As informações sobre sua data de falecimento ou desaparecimento são imprecisas e conflitantes. O provável destino da jovem de 33 anos foi ter sido submetida à tortura e posteriormente morta. Seu corpo nunca foi encontrado e não há resposta definitiva quanto às circunstâncias de sua morte, sendo até hoje dada como desaparecida política. Tuca integra o grupo de aproximadamente 69 mortos e desaparecidos da Guerrilha do Araguaia, dos quais apenas 3 corpos foram encontrados e identificados.

O papel da enfermagem em momentos de instabilidade e violência política é fundamental. O professor Genival Fernandes de Freitas discorre sobre: “a história não se faz somente com líderes de grandes projeções, se não forem recuperados em um trabalho de garimpo e inclusão, aqueles ou aquelas que se chamou de história do vencido. O vencido no embate social tem uma história, entretanto não acessa as formas dominantes de divulgá-las e valorizá-las”. Ele explica o compromisso do ofício com essa história: “A Enfermagem, ao se transformar e contar a sua versão da história, necessita cada vez mais de iniciativas que valorizem esses espaços de conhecimento e divulgação da história dos vencidos, suas lutas, crenças e ideais”.

Na USP, vivem diversos fragmentos da memória daqueles que partiram durante a Ditadura Militar. Conforme a Comissão da Verdade da USP, o regime foi responsável pela morte de 39 alunos, seis professores e dois funcionários da universidade, totalizando 47 pessoas. Centros acadêmicos, atléticas, salas e bibliotecas da universidade são nomeados em homenagem a essas pessoas.
Palestras, eventos e textos são realizados frequentemente para rememorar a Ditadura, suas vítimas e suas consequências.
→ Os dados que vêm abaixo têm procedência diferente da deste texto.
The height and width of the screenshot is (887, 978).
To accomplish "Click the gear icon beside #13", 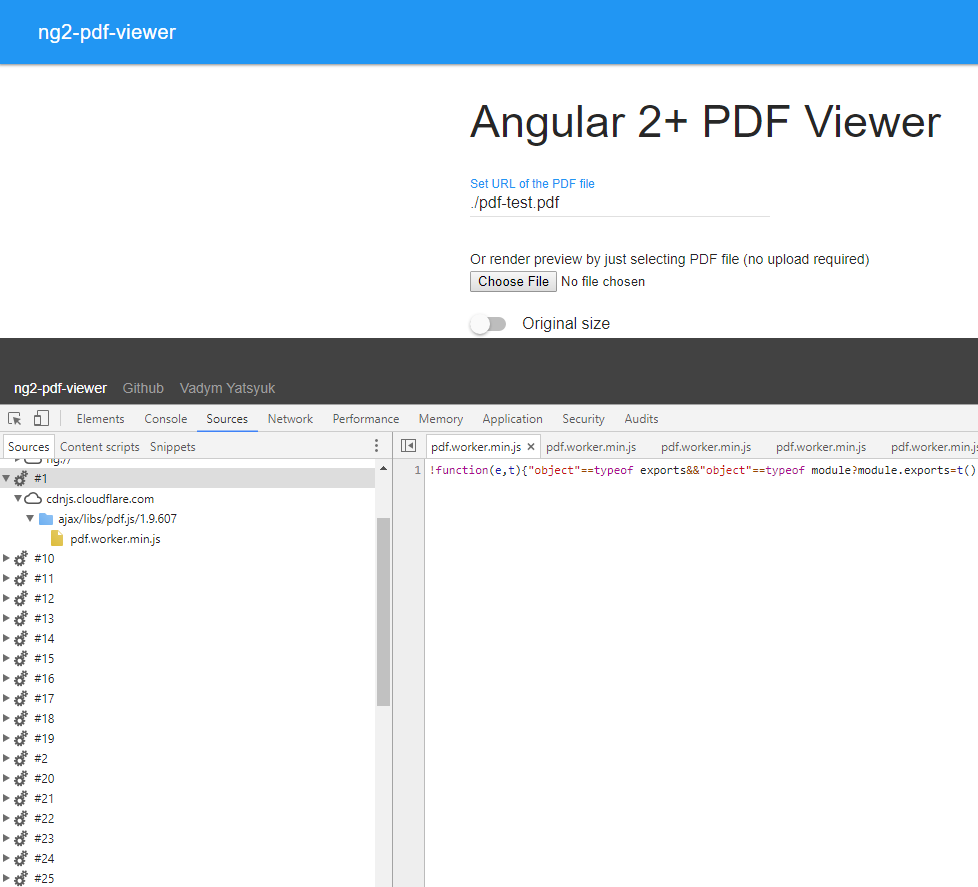I will click(x=21, y=618).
Na EE USP não é diferente, Luiza Augusta Garlippe é homenageada pela Escola e sua memória permanece viva. A professora Ana Vilela conclui: “A Escola de Enfermagem da USP manteve-se fiel aos princípios e valores da sua fundação, com a excelência do ensino, da pesquisa e da extensão à coletividade. Por isso, é coerente formarmos enfermeiras (os) que, como Luiza, se indignem com
desigualdades tão profundas nas condições de vida e de saúde da população brasileira, seja onde for que desenvolvam o trabalho de enfermagem.”